> PROBLEM DETAILS: If a line in the entries includes "pencil", show that line.

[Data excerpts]
-------
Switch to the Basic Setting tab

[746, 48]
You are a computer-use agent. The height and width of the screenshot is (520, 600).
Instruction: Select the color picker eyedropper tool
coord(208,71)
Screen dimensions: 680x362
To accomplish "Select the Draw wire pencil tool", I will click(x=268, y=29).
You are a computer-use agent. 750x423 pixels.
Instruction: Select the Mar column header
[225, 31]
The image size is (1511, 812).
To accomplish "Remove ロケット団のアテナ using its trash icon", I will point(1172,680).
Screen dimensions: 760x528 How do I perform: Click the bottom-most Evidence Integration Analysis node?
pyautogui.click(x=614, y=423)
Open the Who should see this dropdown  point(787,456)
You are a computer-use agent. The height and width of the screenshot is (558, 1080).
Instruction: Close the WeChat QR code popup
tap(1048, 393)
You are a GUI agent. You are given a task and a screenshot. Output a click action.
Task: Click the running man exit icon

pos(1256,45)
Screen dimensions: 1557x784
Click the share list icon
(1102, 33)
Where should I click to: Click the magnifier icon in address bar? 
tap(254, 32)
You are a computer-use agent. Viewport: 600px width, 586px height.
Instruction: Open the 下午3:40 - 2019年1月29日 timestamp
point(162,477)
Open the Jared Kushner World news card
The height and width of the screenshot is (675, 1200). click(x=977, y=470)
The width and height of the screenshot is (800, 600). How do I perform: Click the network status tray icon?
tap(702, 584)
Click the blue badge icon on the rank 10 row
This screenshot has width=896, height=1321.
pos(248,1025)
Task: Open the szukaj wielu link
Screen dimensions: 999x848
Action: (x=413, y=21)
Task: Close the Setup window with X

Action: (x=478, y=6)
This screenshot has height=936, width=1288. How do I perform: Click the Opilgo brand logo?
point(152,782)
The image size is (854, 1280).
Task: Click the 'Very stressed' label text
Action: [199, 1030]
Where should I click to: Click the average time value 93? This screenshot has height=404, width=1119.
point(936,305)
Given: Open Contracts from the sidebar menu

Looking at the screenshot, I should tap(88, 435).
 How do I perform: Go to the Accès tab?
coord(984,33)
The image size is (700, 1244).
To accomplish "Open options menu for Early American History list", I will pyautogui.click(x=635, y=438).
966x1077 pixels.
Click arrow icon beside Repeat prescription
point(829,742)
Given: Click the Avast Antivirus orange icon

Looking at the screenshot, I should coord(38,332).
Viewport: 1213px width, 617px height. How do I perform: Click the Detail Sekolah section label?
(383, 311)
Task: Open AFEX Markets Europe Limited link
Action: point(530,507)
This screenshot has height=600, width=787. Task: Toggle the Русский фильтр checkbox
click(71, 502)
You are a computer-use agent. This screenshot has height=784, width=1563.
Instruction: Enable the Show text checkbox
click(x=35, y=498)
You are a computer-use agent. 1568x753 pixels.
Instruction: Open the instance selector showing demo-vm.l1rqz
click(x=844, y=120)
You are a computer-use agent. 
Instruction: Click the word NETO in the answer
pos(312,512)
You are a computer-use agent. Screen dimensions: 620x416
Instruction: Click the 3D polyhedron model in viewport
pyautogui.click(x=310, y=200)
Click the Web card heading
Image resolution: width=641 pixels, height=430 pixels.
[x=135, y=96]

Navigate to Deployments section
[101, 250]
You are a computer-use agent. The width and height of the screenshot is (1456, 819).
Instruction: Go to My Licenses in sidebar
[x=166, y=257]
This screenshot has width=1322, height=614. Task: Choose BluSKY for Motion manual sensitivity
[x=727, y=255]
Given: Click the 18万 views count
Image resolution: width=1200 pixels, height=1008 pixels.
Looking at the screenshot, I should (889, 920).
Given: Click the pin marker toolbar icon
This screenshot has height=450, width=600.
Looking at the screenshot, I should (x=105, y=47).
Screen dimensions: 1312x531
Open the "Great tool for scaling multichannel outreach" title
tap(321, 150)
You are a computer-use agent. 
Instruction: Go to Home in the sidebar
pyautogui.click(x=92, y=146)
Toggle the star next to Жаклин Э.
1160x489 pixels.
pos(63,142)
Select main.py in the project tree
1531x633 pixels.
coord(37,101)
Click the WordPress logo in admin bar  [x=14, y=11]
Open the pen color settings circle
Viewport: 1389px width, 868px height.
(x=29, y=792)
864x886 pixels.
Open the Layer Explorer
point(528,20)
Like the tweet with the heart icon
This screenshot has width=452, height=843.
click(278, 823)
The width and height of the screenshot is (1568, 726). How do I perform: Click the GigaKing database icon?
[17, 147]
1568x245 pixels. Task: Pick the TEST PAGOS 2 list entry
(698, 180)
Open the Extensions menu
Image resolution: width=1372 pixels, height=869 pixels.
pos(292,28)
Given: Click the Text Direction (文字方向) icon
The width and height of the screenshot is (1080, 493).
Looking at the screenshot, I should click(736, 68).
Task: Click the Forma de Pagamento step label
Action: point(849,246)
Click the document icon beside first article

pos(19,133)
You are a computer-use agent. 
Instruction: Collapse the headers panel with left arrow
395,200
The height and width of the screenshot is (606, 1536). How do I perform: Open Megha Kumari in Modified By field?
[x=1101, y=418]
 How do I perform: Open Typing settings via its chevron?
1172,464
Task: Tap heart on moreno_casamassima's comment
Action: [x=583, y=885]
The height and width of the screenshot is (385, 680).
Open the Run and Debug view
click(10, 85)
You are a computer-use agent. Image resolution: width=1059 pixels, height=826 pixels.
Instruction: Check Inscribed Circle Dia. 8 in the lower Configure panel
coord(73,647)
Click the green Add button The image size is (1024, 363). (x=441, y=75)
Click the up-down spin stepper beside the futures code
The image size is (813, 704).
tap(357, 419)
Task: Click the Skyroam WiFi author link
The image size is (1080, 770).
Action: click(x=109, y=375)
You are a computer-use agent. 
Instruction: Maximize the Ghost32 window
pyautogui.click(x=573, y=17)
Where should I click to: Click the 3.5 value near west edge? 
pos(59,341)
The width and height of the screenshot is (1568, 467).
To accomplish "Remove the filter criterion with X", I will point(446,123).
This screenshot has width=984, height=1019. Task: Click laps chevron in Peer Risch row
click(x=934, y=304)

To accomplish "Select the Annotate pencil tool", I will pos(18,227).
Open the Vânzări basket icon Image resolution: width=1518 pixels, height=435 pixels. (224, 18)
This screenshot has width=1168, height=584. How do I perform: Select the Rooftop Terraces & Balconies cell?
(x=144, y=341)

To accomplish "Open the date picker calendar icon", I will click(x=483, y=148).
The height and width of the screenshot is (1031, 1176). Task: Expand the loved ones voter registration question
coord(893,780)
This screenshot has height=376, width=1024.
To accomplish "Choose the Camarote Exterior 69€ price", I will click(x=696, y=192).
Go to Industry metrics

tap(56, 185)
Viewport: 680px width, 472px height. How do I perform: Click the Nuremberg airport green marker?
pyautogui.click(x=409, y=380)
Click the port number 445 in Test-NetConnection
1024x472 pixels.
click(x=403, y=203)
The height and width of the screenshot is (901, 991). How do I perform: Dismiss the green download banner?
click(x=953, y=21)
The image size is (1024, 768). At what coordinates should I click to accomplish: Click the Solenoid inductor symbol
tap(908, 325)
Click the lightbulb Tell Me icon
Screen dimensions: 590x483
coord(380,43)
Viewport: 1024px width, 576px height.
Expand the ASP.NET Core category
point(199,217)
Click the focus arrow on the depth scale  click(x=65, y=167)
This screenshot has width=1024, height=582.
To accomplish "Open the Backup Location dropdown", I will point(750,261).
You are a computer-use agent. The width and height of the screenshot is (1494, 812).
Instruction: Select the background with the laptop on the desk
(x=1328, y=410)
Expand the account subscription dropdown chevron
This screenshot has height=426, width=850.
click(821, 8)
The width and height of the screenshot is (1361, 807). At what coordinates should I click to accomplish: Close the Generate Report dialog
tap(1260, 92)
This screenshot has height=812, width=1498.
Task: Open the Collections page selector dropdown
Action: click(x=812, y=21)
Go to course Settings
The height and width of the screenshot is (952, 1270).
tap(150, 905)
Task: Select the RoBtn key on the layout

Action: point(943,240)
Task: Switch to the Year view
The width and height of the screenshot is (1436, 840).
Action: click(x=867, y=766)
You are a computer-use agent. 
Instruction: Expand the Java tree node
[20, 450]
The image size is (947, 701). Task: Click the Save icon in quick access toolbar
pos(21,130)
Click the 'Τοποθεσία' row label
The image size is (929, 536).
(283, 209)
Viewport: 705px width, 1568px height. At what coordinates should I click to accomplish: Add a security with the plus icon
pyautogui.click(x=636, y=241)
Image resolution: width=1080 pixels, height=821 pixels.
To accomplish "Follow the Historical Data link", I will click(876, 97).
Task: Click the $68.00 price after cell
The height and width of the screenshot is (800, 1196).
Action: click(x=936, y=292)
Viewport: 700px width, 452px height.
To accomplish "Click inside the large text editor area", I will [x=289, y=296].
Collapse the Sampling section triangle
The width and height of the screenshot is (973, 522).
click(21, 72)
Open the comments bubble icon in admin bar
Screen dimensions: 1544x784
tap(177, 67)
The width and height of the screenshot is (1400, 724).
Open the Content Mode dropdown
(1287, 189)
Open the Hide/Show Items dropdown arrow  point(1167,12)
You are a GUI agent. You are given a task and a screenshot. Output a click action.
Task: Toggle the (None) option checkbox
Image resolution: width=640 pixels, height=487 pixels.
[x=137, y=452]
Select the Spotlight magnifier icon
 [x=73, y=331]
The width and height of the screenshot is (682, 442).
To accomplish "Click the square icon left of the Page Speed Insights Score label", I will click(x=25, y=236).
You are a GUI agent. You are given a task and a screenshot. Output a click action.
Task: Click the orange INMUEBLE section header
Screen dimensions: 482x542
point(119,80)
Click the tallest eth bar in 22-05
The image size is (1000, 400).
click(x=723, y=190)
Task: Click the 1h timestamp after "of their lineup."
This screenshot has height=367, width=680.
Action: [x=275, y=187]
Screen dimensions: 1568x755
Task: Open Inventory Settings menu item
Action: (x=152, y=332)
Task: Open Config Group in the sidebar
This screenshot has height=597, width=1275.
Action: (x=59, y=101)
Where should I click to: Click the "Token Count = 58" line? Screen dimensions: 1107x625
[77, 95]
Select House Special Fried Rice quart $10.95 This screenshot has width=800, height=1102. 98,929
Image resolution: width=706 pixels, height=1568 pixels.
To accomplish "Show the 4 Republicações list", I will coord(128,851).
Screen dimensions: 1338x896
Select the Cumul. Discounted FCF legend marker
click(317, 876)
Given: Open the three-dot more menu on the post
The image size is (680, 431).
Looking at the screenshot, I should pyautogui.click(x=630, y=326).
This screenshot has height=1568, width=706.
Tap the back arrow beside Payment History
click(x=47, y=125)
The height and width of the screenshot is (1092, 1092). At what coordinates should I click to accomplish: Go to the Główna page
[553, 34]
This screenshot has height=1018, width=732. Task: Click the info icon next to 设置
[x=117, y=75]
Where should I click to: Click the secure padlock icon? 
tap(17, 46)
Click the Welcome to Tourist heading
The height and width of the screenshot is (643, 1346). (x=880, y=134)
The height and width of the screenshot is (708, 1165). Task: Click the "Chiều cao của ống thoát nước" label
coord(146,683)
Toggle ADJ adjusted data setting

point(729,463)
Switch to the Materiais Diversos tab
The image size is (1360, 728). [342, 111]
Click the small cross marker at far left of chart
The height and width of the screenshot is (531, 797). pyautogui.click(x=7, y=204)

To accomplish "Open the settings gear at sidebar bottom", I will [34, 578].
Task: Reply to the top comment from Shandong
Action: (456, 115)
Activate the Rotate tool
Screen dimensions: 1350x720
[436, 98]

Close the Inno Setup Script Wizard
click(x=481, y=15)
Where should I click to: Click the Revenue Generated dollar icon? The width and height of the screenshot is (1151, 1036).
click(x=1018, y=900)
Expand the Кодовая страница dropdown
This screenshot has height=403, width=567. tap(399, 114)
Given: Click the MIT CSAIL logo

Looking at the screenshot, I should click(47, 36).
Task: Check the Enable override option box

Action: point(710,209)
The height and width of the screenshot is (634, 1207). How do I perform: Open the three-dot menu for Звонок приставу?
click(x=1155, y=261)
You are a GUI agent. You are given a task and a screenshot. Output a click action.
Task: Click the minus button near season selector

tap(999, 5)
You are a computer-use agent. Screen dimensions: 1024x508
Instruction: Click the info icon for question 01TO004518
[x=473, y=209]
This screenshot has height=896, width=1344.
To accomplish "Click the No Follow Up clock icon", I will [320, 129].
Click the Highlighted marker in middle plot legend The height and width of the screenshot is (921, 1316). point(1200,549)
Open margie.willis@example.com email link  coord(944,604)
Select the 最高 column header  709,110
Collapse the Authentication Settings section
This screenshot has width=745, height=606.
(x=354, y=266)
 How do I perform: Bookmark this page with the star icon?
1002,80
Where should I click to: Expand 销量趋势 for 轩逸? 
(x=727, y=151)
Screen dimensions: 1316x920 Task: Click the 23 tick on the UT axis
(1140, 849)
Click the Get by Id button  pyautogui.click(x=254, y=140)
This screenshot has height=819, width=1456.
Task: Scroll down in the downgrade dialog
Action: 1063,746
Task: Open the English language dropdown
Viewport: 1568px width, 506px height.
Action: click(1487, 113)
-------
> SOLUTION TO THIS TASK:
To accomplish "Select the Draw wire pencil tool", I will click(x=268, y=29).
To accomplish "Select the Annotate pencil tool", I will pos(18,227).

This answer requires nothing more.